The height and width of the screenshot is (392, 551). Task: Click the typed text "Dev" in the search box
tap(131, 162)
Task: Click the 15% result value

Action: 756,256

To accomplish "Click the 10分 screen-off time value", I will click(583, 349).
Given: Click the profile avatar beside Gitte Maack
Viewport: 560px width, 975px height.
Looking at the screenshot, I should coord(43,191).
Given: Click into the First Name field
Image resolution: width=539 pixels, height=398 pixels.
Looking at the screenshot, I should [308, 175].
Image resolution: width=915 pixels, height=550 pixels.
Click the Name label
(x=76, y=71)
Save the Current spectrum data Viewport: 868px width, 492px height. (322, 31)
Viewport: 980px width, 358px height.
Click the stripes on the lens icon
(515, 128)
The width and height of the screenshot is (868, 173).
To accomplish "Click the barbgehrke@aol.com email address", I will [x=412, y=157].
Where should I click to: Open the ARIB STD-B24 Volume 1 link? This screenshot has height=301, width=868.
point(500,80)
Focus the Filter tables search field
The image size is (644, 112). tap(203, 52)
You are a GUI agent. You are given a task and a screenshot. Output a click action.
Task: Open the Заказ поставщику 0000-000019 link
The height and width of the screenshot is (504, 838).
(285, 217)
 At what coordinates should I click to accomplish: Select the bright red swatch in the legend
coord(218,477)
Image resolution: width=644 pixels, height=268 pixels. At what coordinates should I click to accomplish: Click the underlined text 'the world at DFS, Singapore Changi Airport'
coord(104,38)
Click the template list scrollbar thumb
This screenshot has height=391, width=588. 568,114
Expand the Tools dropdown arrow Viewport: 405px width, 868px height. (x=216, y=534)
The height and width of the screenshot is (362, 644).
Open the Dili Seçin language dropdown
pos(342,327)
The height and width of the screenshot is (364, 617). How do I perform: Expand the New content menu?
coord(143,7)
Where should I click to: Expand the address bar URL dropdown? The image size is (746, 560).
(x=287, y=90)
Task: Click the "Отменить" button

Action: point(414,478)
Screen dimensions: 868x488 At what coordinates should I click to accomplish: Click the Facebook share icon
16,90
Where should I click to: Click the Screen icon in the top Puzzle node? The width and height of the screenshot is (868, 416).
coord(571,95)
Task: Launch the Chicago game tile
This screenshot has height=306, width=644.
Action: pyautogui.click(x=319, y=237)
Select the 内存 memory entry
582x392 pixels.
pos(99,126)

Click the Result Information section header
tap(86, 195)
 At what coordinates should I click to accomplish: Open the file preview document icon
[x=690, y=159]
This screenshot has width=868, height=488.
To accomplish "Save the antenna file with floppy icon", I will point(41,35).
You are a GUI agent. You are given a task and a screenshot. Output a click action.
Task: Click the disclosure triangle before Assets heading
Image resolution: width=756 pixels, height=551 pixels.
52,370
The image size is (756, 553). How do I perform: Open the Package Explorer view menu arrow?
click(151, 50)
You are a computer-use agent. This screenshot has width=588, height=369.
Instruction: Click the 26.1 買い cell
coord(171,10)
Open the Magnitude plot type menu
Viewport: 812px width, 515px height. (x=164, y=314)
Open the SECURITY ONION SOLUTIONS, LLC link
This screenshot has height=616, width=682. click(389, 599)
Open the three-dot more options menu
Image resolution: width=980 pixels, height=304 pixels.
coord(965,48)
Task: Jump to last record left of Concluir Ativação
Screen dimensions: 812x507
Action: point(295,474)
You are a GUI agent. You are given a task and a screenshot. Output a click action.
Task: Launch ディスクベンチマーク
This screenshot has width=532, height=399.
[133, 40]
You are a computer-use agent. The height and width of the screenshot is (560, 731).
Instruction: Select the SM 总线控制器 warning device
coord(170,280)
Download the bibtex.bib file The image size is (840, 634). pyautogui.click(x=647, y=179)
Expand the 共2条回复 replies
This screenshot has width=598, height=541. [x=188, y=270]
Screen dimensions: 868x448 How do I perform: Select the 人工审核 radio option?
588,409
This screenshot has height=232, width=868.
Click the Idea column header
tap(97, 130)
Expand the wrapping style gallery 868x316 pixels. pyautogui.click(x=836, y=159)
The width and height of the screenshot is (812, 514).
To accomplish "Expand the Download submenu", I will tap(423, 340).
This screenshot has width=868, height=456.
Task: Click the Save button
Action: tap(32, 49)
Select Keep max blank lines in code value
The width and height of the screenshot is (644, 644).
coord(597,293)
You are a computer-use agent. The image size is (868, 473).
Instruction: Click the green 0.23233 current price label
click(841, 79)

*WORK INSTRUCTION*.
The response should be the lines from the one containing "Download the bibtex.bib" through the last line of the data, set down exactly and with no other line.

*YOUR SOLUTION*.
Download the bibtex.bib file The image size is (840, 634). pyautogui.click(x=647, y=179)
Expand the 共2条回复 replies
This screenshot has width=598, height=541. [x=188, y=270]
Screen dimensions: 868x448 How do I perform: Select the 人工审核 radio option?
588,409
This screenshot has height=232, width=868.
Click the Idea column header
tap(97, 130)
Expand the wrapping style gallery 868x316 pixels. pyautogui.click(x=836, y=159)
The width and height of the screenshot is (812, 514).
To accomplish "Expand the Download submenu", I will tap(423, 340).
This screenshot has width=868, height=456.
Task: Click the Save button
Action: tap(32, 49)
Select Keep max blank lines in code value
The width and height of the screenshot is (644, 644).
coord(597,293)
You are a computer-use agent. The image size is (868, 473).
Instruction: Click the green 0.23233 current price label
click(841, 79)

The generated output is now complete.